> [PROVIDED DATA]:

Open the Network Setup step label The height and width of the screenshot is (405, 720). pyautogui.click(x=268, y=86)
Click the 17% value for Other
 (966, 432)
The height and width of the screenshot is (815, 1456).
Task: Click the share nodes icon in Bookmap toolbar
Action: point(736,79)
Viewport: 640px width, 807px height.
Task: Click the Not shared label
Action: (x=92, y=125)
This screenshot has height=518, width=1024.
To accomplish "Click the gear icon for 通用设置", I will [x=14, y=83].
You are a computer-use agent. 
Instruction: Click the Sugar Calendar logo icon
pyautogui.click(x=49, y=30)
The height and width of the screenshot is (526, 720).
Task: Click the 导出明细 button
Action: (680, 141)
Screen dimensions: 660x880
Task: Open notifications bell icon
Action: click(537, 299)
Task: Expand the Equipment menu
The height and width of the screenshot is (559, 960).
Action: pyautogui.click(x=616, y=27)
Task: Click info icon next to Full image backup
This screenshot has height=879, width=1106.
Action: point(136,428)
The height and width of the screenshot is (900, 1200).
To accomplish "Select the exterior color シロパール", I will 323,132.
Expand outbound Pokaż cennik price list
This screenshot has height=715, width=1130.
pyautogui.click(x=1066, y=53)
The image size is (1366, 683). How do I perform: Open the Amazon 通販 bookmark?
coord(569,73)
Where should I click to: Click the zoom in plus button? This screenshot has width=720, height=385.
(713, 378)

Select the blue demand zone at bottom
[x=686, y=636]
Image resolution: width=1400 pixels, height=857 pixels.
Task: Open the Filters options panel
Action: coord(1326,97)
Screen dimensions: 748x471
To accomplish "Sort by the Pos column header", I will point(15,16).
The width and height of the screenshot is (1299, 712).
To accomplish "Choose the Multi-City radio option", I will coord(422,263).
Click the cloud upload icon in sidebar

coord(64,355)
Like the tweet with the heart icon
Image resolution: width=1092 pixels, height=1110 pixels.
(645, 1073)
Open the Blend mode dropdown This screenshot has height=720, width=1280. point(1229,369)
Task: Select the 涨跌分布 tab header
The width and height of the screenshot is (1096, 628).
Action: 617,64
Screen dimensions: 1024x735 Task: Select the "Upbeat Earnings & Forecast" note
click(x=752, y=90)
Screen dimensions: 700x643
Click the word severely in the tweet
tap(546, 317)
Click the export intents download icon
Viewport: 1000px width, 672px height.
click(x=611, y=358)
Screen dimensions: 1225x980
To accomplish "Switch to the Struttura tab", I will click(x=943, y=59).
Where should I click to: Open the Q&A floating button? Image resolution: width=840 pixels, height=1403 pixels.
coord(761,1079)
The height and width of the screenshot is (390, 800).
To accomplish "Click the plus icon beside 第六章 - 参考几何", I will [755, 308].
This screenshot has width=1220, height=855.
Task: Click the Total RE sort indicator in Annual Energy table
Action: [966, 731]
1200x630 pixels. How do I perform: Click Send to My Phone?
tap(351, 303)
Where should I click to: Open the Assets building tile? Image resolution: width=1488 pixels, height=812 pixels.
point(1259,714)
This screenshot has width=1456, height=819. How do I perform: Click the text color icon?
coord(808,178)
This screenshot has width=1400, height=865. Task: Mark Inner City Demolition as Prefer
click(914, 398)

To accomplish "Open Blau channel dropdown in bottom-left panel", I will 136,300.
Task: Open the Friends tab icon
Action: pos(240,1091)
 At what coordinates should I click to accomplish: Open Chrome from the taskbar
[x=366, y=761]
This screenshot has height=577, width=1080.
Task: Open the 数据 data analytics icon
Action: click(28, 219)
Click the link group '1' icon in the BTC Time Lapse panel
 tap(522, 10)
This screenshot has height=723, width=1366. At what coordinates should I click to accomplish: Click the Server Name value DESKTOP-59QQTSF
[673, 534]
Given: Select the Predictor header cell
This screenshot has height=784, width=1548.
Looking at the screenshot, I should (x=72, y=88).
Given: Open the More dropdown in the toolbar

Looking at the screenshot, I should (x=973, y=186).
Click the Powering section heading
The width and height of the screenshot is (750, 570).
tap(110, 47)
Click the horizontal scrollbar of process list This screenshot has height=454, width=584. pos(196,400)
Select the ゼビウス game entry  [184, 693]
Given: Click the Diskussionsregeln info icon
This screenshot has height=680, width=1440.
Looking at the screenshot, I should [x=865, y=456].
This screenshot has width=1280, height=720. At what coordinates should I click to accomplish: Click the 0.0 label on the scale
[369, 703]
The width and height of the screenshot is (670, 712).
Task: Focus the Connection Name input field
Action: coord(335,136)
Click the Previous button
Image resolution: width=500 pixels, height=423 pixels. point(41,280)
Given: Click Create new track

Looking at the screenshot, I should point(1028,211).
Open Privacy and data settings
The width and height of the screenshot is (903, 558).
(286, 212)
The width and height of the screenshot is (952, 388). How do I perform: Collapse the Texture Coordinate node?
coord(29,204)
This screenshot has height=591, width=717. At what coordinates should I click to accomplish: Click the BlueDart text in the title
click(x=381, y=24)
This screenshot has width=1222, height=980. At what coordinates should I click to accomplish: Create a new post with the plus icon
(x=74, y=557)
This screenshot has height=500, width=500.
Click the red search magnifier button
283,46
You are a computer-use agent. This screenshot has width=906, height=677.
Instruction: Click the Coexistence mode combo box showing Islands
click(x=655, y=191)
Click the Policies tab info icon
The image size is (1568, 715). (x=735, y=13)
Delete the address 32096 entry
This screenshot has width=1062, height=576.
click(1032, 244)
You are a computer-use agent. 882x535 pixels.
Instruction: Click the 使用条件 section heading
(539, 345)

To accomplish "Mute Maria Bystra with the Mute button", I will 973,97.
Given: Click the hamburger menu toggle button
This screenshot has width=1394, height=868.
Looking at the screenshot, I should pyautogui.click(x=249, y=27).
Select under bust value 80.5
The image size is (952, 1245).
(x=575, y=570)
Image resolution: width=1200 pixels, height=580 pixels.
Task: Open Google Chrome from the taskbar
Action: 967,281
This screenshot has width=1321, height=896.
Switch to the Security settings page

> [BRIEF]: Reproduce only the lines above spanning from the line containing "Open the Blend" through the line containing "The height and width of the screenshot is (390, 800).", word for word.

> [TASK RESULT]:
Open the Blend mode dropdown This screenshot has height=720, width=1280. point(1229,369)
Task: Select the 涨跌分布 tab header
The width and height of the screenshot is (1096, 628).
Action: 617,64
Screen dimensions: 1024x735 Task: Select the "Upbeat Earnings & Forecast" note
click(x=752, y=90)
Screen dimensions: 700x643
Click the word severely in the tweet
tap(546, 317)
Click the export intents download icon
Viewport: 1000px width, 672px height.
click(x=611, y=358)
Screen dimensions: 1225x980
To accomplish "Switch to the Struttura tab", I will click(x=943, y=59).
Where should I click to: Open the Q&A floating button? Image resolution: width=840 pixels, height=1403 pixels.
coord(761,1079)
The height and width of the screenshot is (390, 800).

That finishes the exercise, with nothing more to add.